After the storm came the long rolleth in the 1920’s, bearing us along so splendidly, in the bright sunshine after the tempest, toward some shore, we felt certain.
Then came the calm. The sea was filled with flotsam, and we discovered a thing we had not observed, so happy were we to be spared. We found, when the sea subsided, that our vessel was battered and wrecked. And there was no appreciable shore.
Well, there are signs of a breeze. To bear us along again on the normal voyage, toward that still uncharted haven.
We are busy clearing away the wreckage, setting the ship in order.
And those of us who were on deck during the last storm devoutly hope that our navigators will do their duty on the bridge, where they can see the weather, instead of working it out in the chart house with the blinds drawn.
Editor’s Notes: The photo is of the the Old City Hall Cenotaph in Toronto, which was dedicated in 1925.
The Angelus is a painting by Jean-François Millet. Greg has written the story of the officer who could not remember the words of the Lord’s Prayer mnay times. Identity discs were used for identification of soldiers in the First World War, like modern “Dog tags“.
The Christie Street Veterans’ Hospital was at the corner of Lambertlodge Avenue and Christie Street, north of Dupont Street. It was originally a factory of the National Cash Register Company, but was converted into a hospital near the end of WW1. Overcrowding at the end of World War 2 contributed to the decision to build a new hospital at Bayview and Lawrence called Sunnybrook, opening in 1948. The old hospital became a seniors’ home known as Lambert Lodge, and was eventually torn down. On the site now is the Christie Gardens Apartments and Care Facility.
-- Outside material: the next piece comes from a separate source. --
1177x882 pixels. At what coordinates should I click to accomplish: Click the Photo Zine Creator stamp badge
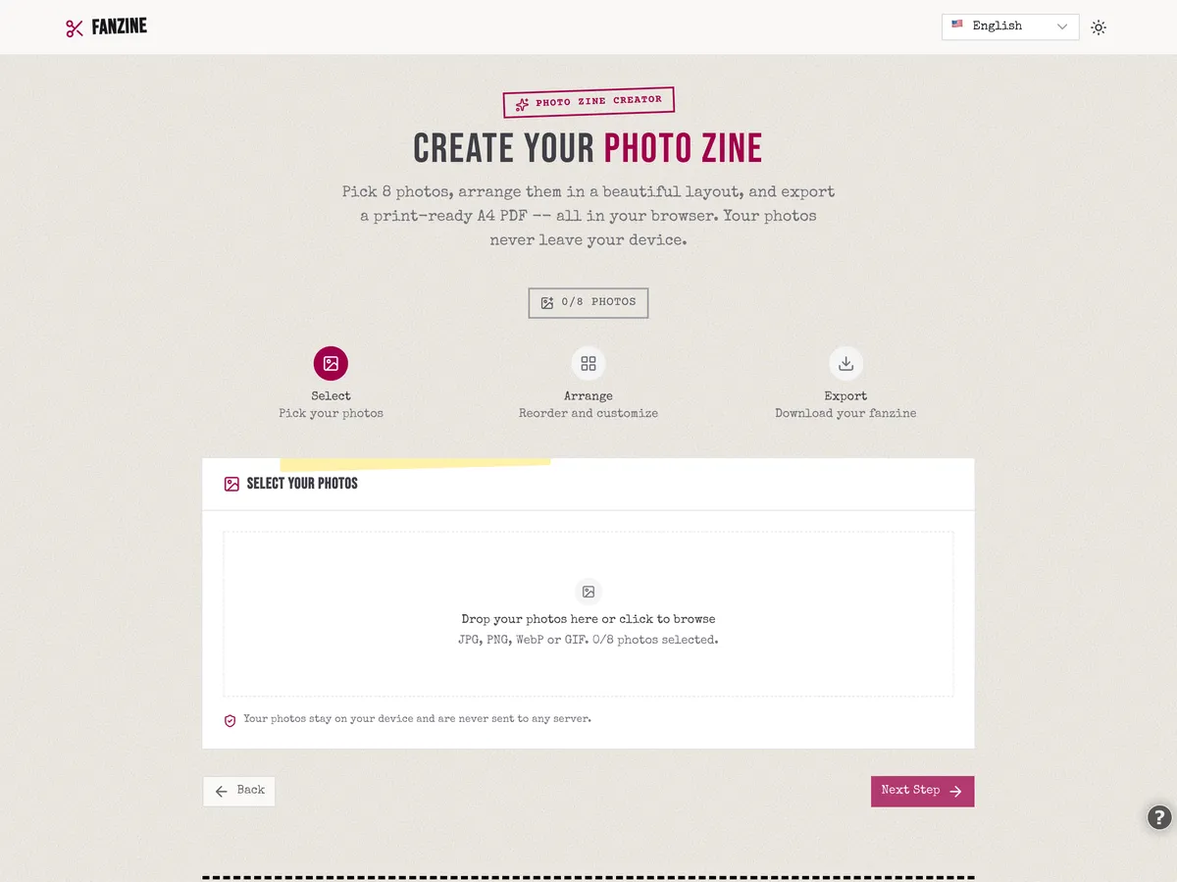tap(589, 102)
Euclid Hall was a grand home in Toronto at 515 Jarvis Street. The building was originally built in 1867 for Arthur McMaster. In 1882, it was purchased by Hart Massey. The building was then bequeathed to the University of Toronto’s Victoria College in 1915. Today it is a restaurant, the Keg Mansion.
Sir Arthur Currie, was the first Canadian commander of the Canadian Corps in WW1. Redford “Red” Mulock was a Canadian flying ace. Ernst Udet was German flying ace.
The G.W.V.A. was the Great War Veteran’s Association, one of many groups that advocated for veterans after the war. Since the number of groups separately were ineffective, they all merged in 1925 to become the Canadian Legion.
The story of the officer forgetting the Lord’s Prayer was one Greg would often write about.